▶ _ABOUT THIS EXERCISE_
Scan the listing below for the word "navigation", then copy each line that has it.

▶ _DATA EXTRACTS_
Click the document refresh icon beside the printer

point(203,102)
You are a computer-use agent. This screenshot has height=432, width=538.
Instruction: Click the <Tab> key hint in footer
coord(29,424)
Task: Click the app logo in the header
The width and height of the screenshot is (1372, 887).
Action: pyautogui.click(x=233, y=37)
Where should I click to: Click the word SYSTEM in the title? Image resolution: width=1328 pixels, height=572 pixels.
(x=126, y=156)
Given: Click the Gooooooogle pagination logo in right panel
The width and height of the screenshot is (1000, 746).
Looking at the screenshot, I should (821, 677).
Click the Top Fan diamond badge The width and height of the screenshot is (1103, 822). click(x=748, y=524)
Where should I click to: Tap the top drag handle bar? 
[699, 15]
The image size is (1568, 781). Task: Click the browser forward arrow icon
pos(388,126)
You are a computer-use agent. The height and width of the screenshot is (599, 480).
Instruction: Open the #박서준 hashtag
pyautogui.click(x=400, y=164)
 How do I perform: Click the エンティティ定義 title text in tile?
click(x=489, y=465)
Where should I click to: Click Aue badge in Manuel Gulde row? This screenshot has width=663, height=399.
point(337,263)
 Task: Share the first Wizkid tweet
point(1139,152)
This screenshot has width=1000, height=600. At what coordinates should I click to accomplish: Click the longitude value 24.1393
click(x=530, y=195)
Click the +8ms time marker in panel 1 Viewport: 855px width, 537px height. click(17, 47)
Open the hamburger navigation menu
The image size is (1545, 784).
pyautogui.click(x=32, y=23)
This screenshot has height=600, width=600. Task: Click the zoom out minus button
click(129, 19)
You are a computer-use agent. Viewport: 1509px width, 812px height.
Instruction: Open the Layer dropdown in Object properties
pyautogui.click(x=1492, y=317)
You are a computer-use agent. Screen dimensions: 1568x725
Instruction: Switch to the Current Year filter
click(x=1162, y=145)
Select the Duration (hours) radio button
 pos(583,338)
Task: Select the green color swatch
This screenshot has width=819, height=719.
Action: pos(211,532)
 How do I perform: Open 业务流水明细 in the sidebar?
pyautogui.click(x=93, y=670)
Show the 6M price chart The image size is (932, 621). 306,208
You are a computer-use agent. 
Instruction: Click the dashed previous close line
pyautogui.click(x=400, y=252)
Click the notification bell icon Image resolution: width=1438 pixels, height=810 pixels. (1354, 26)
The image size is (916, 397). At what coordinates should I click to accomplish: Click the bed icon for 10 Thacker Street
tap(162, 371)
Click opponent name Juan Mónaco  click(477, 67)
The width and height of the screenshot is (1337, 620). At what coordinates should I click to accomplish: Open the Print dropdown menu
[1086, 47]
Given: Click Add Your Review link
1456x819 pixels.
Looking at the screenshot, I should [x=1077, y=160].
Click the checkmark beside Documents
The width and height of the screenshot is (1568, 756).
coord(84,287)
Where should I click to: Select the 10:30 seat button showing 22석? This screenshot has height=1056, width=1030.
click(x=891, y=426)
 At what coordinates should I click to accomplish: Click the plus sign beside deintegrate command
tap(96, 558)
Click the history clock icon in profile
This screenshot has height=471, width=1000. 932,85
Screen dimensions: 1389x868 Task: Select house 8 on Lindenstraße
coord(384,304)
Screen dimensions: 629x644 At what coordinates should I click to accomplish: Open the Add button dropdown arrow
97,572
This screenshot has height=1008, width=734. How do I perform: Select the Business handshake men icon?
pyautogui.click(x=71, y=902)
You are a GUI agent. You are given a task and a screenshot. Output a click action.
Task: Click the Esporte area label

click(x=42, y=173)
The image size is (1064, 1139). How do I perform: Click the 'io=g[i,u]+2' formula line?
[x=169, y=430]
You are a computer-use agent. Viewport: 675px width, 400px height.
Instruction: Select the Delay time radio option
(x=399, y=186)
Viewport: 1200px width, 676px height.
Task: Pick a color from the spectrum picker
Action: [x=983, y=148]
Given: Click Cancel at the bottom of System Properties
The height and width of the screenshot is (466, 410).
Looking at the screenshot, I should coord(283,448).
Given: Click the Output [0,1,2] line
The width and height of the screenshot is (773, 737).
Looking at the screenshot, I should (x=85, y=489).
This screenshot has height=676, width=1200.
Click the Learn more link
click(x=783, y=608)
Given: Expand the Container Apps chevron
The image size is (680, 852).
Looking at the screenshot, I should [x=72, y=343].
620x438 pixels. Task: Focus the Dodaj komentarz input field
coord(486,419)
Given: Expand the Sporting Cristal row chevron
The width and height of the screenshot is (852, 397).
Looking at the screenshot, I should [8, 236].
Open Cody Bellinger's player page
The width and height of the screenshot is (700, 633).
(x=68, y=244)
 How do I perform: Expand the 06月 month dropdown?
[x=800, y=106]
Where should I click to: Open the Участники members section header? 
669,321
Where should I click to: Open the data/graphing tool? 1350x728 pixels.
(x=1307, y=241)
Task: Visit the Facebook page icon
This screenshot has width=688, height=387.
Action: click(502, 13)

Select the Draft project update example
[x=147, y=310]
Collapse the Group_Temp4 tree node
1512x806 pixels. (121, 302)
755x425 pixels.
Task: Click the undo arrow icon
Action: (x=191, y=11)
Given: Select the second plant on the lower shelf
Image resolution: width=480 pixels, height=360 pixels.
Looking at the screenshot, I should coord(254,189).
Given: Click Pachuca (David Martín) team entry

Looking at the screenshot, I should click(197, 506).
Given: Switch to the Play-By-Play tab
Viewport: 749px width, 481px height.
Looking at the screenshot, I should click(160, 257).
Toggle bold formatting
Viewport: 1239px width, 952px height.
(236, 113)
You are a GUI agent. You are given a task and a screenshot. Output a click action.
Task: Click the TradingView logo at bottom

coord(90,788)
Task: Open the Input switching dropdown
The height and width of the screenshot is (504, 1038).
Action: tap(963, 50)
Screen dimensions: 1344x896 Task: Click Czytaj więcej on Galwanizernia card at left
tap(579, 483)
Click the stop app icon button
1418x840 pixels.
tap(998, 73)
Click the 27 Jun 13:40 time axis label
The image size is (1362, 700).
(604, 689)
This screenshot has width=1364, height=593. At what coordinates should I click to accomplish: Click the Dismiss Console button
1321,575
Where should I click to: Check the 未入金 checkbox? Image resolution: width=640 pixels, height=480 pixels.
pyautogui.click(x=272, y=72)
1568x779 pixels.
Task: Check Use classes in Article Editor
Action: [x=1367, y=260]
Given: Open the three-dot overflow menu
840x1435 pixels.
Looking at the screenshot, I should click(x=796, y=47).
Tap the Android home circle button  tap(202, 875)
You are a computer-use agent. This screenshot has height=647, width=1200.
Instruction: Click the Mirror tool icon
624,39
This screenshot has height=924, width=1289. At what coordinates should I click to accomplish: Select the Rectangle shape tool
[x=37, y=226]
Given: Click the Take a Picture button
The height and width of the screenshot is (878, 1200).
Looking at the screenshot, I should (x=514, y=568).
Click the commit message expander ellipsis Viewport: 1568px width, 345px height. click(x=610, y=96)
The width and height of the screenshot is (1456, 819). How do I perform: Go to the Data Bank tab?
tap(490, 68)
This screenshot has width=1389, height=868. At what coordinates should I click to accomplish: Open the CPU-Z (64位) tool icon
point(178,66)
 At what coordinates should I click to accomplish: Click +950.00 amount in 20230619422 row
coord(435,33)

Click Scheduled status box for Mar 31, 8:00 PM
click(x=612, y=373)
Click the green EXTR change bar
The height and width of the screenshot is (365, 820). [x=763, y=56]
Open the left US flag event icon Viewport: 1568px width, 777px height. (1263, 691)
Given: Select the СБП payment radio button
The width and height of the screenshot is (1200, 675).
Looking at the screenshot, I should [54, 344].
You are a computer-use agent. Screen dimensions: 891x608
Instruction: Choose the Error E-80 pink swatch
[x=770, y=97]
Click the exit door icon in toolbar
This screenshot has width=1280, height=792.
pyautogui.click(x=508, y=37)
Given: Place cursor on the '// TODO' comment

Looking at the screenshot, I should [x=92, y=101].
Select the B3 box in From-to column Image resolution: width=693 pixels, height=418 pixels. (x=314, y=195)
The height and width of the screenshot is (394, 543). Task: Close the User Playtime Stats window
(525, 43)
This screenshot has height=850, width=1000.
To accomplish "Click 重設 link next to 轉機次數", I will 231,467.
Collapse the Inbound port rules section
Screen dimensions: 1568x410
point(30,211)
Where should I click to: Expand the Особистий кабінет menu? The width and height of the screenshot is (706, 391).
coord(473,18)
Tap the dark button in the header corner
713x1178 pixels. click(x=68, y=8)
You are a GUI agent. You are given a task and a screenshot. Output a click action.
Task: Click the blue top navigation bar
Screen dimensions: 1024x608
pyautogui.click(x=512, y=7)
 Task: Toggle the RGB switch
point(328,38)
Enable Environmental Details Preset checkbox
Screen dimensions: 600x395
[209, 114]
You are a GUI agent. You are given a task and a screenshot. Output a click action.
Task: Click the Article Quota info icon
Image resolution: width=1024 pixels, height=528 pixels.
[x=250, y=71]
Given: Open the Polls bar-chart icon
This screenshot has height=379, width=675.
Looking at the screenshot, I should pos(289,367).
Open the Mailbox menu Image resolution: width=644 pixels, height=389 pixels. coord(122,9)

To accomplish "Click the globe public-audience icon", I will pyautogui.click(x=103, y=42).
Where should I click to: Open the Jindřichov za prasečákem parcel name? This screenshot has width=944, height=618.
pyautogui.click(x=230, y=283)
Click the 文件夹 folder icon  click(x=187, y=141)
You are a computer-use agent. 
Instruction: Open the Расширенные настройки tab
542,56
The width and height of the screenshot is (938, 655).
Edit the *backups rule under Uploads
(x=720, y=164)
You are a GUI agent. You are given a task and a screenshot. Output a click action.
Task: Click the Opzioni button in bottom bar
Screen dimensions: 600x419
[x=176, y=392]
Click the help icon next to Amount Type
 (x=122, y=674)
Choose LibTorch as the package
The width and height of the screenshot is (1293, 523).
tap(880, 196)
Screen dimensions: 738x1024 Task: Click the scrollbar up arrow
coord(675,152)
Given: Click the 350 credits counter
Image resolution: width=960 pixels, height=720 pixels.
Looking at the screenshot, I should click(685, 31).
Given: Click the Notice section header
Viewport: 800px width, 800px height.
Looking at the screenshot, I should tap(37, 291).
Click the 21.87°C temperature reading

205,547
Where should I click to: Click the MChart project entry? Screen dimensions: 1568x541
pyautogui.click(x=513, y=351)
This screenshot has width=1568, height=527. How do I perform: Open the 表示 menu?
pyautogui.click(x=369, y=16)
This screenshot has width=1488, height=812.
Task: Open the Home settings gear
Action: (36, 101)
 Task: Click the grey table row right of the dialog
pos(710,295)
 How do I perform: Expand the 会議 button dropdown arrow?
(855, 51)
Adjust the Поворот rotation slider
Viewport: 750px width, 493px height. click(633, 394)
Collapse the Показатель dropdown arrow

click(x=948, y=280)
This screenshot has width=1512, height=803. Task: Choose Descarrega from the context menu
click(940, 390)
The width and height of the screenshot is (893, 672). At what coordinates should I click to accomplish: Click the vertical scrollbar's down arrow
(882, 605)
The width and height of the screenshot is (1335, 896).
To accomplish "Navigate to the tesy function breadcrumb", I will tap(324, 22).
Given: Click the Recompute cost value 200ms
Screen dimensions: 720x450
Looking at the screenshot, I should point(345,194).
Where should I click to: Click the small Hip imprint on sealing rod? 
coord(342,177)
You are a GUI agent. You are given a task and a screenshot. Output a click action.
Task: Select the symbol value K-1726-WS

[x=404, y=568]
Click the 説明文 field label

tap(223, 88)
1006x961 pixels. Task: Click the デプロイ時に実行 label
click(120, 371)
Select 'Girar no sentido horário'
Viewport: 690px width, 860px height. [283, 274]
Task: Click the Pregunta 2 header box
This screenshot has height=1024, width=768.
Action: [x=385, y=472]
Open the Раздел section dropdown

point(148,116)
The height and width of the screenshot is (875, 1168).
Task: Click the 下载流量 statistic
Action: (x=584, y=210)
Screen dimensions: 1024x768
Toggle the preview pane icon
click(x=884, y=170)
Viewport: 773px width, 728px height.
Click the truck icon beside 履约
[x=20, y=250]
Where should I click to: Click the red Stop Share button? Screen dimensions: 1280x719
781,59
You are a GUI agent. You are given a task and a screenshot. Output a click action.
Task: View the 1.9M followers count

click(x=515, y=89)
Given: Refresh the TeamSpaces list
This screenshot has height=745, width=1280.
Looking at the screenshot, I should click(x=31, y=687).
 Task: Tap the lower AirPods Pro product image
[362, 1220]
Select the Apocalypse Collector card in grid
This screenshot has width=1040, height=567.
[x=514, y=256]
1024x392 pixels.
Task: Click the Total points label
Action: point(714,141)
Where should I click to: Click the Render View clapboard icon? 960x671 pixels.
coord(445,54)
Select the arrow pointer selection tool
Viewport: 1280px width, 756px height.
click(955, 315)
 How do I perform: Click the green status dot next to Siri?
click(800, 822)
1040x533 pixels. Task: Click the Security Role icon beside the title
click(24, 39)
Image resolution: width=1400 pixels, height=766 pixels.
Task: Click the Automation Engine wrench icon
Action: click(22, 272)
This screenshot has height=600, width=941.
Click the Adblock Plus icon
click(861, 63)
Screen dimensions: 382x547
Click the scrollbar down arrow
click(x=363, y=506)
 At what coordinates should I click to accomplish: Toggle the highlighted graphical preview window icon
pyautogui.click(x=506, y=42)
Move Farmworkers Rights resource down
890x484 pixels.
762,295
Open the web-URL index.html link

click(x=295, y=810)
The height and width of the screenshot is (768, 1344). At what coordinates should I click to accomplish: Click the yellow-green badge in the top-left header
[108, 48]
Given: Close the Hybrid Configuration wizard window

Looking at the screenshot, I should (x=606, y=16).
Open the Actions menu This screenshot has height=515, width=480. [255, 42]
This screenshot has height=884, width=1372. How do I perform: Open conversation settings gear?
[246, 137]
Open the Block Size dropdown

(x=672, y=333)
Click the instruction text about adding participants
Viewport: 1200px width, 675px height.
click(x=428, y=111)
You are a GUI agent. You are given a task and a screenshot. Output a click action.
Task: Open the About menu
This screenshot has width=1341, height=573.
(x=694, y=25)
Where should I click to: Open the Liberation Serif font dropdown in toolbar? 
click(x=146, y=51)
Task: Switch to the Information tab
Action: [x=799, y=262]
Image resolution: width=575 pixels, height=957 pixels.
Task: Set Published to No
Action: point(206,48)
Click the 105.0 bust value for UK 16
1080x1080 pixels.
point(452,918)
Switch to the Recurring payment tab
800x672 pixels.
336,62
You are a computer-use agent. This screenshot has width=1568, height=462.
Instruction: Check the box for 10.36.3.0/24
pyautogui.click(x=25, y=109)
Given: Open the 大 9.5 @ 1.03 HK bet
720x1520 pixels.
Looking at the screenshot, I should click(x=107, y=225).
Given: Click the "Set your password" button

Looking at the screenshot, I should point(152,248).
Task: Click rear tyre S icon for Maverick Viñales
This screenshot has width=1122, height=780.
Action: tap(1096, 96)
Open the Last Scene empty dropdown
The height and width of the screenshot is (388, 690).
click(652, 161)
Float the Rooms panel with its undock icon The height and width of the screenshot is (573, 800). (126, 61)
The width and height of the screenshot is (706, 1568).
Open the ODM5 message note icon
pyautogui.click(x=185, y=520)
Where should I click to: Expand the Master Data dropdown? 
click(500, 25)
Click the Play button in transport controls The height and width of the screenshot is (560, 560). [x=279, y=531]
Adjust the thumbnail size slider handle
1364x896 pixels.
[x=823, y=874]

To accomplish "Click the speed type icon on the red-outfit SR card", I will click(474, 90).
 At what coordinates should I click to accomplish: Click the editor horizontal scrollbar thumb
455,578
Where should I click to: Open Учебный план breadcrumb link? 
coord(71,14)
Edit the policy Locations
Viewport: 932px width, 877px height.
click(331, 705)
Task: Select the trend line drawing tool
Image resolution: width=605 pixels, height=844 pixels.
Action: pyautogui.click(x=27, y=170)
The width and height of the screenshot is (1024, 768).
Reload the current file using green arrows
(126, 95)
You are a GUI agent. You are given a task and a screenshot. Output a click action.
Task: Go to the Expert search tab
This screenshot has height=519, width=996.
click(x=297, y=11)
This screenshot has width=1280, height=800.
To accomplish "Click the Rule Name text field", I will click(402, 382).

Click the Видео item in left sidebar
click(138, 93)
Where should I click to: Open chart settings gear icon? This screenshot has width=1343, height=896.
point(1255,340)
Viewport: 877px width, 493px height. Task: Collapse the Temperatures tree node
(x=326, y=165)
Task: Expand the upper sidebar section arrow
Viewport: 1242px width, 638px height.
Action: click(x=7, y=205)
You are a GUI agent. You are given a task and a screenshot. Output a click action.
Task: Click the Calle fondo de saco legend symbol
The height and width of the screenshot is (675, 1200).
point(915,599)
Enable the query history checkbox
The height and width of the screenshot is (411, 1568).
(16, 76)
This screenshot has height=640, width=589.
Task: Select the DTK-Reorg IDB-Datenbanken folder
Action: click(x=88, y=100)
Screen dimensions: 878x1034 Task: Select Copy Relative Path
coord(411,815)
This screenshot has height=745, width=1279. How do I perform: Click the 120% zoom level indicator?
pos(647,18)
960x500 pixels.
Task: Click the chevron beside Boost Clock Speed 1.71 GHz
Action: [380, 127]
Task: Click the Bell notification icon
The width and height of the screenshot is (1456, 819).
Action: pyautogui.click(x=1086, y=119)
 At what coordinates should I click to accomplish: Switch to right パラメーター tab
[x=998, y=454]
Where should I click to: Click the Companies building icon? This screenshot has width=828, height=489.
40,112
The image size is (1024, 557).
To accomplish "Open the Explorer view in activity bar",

▶ _SOLUTION TO THIS TASK_
Open the hamburger navigation menu
Task: Click the blue top navigation bar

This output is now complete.